Soho China, builder of Zaha Hadid’s curves, is in talks with Blackstone in US$4 billion privatisation deal
- The developer, founded in 1995 by a husband-and-wife team, is in exclusive talks with Blackstone in a US$4 billion deal, Reuters reported, citing people with direct knowledge of the matter
- The US private equity group will pay HK$6 per share, almost double Soho China’s average price of HK$3.03 in January, to take the company private, according to the report
Soho China Limited, whose curvilinear office buildings gave Beijing’s chessboard cityscape its futuristic skyline, is being taken private in one of the country’s largest privatisation deals.

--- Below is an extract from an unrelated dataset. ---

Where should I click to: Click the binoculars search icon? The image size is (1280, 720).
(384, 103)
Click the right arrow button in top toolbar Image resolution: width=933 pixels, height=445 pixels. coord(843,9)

“The potential privatisation by Blackstone may come as a positive surprise to shareholders who have anticipated its asset disposal, as the potential privatisation offer price implies 0.8 times of price-to-book ratio in 2019,” said CGS-CIMB Securities’ property analyst Raymond Cheng, adding that the deal suggests Soho China’s assets would be better valued in private hands.
The developer, who commissioned the late Iraqi-British architect Zaha Hadid to design several of its office buildings in Beijing and Shanghai, put 20,000 square metres (215,278 square feet) of space on the market for 7.8 billion yuan (US$1.12 billion) last June.